Civic & Commercial Development
White Eagle Hall, Delaware Avenue, Kingston, 1961. Photograph by Stephen Benson
White Eagle Hall is a Polish-American social organization. Its building was designed by Augustus Schrowang, Sr., who later designed the Ulster County Office Building on Fair Street along with his son, Augustus Schrowang, Jr.
Ulster County Office Building, Fair Street, Kingston, 1964. Photograph by Stephen Benson
The County Office Building is the most prominent modern building in Kingston, and possibly its most controversial. It was designed by Augustus Schrowang, Jr. and Sr. The younger Schrowang adapted the design from a project he completed as an architecture student at Pratt Institute, from which he graduated in 1959.
YWCA, Clinton Avenue, Kingston, 1978.
The distinguished firm of Kliment Halsband Architects was chosen to design a substantial addition to the Shingle-Style house occupied by the YWCA. Frances Halsband was the young designer. She believes that apart from her training and Woodstock roots, the fact that she was a woman probably helped in her selection.
Pine Street Professional Park, Pine Street, Kingston, 1965. Photograph by Stephen Benson
Marshall Erdman & Associates of Madison, Wisconsin, erected this office center. This building’s horizontal lines and roof overhang stem from Frank Lloyd Wright and, in fact, Erdman had built Wright’s First Unitarian Society in Madison.
Ulster Town Hall, Town Hall Rd, Lake Katrine, 1975. Photograph by Stephen Benson
The low-budget Town Hall, designed by architect Anita Yuran, is known as a “pre-engineered structure.” The Town government has outgrown this building and discussions have begun regarding a larger one.
Sophie Finn School, Mary’s Avenue, Kingston, 1962. Photograph by Stephen Benson
The Sophie Finn School was designed by the firm of Perkins & Will. It is probably the most architecturally distinguished school building of the IBM Years. The building was closed after the 2012-2013 school year and is scheduled to be taken over by Ulster County Community College as a satellite campus.
M. Clifford Miller Middle School, Lake Katrine, Town of Ulster, 1968. Photograph by Stephen Benson
Harry Halverson had designed Colonial Revival buildings since the 1930s. By the 1960s, he was designing schools like this in a stripped-down modern style. The Miller School is about a half-mile north of the former IBM plant.

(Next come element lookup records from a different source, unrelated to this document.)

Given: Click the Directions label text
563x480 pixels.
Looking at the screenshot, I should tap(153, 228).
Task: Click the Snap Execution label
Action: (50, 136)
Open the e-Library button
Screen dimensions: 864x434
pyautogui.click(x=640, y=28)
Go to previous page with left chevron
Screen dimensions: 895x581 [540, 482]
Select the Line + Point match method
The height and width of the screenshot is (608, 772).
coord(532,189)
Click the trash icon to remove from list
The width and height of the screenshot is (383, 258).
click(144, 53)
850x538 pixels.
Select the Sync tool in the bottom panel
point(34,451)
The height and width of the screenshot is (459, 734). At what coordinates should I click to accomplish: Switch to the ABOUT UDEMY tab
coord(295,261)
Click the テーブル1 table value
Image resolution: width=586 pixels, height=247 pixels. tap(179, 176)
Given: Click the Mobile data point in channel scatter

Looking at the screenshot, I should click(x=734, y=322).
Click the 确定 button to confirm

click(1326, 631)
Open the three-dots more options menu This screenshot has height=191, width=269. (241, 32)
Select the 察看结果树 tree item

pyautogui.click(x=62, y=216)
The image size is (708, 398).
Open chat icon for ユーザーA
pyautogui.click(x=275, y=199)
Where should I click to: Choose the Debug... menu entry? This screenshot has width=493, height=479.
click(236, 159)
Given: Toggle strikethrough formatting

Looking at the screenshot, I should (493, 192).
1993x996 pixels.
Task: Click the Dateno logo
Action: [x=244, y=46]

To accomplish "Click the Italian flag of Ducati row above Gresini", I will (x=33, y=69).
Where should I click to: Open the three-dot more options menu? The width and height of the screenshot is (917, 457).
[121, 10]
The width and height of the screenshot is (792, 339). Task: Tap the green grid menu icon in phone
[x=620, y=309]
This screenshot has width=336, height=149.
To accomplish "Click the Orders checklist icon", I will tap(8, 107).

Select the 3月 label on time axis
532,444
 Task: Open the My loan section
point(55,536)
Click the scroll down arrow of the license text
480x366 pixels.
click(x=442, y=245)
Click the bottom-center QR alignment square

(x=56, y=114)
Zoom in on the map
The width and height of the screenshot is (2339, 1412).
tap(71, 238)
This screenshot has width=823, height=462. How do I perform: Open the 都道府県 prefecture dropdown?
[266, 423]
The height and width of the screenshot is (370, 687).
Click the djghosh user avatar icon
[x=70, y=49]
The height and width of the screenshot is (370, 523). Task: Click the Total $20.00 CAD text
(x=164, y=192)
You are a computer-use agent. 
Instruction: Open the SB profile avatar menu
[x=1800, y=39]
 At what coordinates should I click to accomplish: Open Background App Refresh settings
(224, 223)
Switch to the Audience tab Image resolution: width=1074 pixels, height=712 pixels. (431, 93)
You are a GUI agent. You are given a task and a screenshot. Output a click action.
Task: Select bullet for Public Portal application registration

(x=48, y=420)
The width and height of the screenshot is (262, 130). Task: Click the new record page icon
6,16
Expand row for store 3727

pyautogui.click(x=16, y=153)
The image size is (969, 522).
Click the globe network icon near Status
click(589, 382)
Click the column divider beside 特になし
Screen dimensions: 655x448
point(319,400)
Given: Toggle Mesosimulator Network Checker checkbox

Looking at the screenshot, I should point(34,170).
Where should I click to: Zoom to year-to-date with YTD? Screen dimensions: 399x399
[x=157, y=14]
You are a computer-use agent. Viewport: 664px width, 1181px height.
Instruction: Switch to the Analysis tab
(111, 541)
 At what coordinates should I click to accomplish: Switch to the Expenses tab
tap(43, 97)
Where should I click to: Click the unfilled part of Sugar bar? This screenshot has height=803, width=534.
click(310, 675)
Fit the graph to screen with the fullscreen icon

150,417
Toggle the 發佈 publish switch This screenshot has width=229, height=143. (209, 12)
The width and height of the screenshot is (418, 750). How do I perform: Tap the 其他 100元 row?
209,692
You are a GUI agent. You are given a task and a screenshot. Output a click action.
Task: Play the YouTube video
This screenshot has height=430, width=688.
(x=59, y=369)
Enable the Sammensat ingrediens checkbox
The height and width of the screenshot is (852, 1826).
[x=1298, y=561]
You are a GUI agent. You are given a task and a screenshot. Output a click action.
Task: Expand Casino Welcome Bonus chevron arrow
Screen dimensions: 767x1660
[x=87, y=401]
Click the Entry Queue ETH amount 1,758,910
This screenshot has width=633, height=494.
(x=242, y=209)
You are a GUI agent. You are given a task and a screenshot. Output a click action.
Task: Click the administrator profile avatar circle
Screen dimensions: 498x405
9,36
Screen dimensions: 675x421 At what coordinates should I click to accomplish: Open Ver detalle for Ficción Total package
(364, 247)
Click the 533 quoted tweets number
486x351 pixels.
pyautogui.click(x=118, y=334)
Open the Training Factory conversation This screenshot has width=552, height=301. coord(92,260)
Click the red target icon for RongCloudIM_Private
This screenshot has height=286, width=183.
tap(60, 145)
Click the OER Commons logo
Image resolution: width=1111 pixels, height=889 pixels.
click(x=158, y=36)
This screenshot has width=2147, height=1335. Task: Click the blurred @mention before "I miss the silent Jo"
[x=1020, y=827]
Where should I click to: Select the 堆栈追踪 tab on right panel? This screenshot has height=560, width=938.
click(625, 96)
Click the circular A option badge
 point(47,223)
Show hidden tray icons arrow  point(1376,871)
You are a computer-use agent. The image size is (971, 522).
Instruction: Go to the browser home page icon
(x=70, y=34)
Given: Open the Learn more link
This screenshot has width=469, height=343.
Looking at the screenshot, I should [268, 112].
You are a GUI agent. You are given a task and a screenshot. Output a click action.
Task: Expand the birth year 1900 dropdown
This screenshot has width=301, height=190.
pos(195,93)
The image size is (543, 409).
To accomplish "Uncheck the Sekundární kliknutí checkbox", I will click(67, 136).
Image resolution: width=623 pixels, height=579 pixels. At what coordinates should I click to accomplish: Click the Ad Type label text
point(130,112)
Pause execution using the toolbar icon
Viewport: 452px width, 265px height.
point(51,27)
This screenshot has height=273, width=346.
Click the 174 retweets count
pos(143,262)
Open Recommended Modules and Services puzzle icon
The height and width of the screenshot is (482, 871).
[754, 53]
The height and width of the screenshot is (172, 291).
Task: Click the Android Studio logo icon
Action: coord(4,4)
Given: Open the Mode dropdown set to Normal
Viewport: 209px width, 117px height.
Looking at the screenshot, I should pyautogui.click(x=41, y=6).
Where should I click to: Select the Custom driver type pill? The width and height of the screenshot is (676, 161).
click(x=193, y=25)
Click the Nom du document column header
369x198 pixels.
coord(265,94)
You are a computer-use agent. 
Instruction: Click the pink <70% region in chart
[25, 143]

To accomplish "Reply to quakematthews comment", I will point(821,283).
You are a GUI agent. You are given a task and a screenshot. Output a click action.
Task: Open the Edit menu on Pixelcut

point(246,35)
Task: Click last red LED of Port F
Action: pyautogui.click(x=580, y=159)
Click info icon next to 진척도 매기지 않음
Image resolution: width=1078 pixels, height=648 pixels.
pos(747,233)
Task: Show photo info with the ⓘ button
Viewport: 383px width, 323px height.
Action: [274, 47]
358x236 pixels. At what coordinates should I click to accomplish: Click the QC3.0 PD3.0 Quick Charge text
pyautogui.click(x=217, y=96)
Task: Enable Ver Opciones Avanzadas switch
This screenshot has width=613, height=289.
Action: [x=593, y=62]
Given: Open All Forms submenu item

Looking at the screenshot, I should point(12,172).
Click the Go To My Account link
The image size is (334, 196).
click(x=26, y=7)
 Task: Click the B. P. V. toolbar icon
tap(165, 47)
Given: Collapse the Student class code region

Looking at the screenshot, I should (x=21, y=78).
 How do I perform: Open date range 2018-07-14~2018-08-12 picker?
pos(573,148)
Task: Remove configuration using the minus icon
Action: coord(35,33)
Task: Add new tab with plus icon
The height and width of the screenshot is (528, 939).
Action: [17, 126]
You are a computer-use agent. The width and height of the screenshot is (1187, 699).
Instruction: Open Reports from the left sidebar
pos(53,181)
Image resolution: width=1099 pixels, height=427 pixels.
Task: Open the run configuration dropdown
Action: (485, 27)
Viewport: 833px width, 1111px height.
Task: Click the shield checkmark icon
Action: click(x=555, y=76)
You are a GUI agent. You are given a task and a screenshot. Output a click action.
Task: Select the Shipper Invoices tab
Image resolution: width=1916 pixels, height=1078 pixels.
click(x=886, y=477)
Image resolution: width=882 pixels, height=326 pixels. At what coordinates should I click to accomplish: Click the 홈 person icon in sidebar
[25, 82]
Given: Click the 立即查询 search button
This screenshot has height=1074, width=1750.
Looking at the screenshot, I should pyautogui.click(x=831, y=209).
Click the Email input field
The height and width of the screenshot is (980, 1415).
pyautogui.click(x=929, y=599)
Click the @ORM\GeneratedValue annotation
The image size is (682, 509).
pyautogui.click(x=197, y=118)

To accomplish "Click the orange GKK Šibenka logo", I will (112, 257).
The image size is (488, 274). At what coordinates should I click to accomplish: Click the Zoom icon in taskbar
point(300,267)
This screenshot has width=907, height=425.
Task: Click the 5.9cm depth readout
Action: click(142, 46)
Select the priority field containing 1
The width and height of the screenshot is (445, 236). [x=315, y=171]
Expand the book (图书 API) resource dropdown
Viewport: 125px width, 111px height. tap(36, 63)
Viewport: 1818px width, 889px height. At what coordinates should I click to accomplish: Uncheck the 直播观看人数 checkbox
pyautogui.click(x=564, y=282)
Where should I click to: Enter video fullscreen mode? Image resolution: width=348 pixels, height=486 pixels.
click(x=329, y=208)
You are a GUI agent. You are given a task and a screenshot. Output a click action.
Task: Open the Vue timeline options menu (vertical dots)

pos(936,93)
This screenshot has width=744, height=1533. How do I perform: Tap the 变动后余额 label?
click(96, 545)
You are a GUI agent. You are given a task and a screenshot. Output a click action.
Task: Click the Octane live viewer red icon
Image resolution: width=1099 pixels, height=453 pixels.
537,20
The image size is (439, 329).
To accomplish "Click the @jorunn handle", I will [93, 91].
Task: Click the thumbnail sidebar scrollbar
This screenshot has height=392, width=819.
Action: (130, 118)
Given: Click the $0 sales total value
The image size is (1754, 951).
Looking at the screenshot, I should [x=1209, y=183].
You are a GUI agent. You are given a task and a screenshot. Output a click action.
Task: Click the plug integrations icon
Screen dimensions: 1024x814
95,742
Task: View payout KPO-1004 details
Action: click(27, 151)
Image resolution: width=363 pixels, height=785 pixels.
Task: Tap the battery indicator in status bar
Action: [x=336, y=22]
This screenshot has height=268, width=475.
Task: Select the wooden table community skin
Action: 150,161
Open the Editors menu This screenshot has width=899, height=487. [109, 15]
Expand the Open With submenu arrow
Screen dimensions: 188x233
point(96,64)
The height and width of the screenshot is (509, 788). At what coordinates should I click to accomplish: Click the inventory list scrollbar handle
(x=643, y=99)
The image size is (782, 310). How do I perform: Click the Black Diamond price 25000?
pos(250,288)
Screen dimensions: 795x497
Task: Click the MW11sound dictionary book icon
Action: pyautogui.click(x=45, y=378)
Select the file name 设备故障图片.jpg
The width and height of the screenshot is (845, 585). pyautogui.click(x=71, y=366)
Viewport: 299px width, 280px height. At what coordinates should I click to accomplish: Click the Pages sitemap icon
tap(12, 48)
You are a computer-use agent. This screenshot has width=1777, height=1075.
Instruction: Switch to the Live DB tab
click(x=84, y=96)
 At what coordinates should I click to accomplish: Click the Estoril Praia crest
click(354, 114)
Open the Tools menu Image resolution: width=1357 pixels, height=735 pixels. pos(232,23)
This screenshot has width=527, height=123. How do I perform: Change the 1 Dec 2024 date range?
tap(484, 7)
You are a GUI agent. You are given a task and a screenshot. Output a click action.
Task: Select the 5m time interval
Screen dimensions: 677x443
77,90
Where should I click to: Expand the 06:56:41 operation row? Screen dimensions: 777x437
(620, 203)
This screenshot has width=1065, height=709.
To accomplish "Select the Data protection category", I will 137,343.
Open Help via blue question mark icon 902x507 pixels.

Savings and Loan Association (currently Key Bank), Wall Street, Kingston, 1966. Photograph by Stephen Benson
Albert E. Milliken was the architect of this bank on Wall Street. Harry Rigby, Jr., Kingston City Historian at the time, noted with pleasure that “at the very last moment, the Savings and Loan Association of Kingston threw out plans for a functional building and instead built a beautiful structure of Colonial design.”
Rondout Savings Bank, Broadway, Kingston, 1967. Photograph by Stephen Benson
Rondout Savings had been close to the Strand and the Rondout Creek at 36 Broadway, but was forced out by Urban Renewal. This successor building near East Chester Street was designed by Albert E. Milliken.